Family doctors and other primary care providers (PCP’s) write about four out of every five prescriptions for antidepressant medications. However, they do so after only a brief screening—they simply don’t have the time to make a full evaluation of all the factors that might be involved in your situation. Your PCP is likely to only spend a few minutes with you before prescribing an antidepressant.

In mental health, many conditions have overlapping symptoms. A psychotherapist will typically give you a full hour evaluation in your first session and determine if indeed it’s depression you’re dealing with, something in addition, or something else altogether. Even the first session, though, won’t be adequate to cover all the variables and issues, so your therapist may add or remove diagnoses in future sessions. Additionally, your therapist will be constantly monitoring the severity of symptoms.
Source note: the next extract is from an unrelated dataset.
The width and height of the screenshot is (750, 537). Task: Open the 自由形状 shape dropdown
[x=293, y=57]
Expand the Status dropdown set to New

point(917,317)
Although you feel better now, which is of course welcome news, the medication your doctor prescribed will not help you learn coping strategies, nor will it help you identify any factors that might have contributed to your depression. We can easily get stuck in a cycle of feeling bad and negative thinking. Psychotherapy addresses the negative thinking part of the equation. Your therapist will also help you identify background issues that may have been lurking quietly until some stress hit, and then help you clarify what’s going on, and how to cope with the whole messy situation.

Research into treatment efficacy shows that the combination of medication plus psychotherapy reduces the likelihood of relapse and improves overall outcomes for moderate to severe depression. Although we’re happy to learn that you feel good now, please take the additional step of adding psychotherapy also.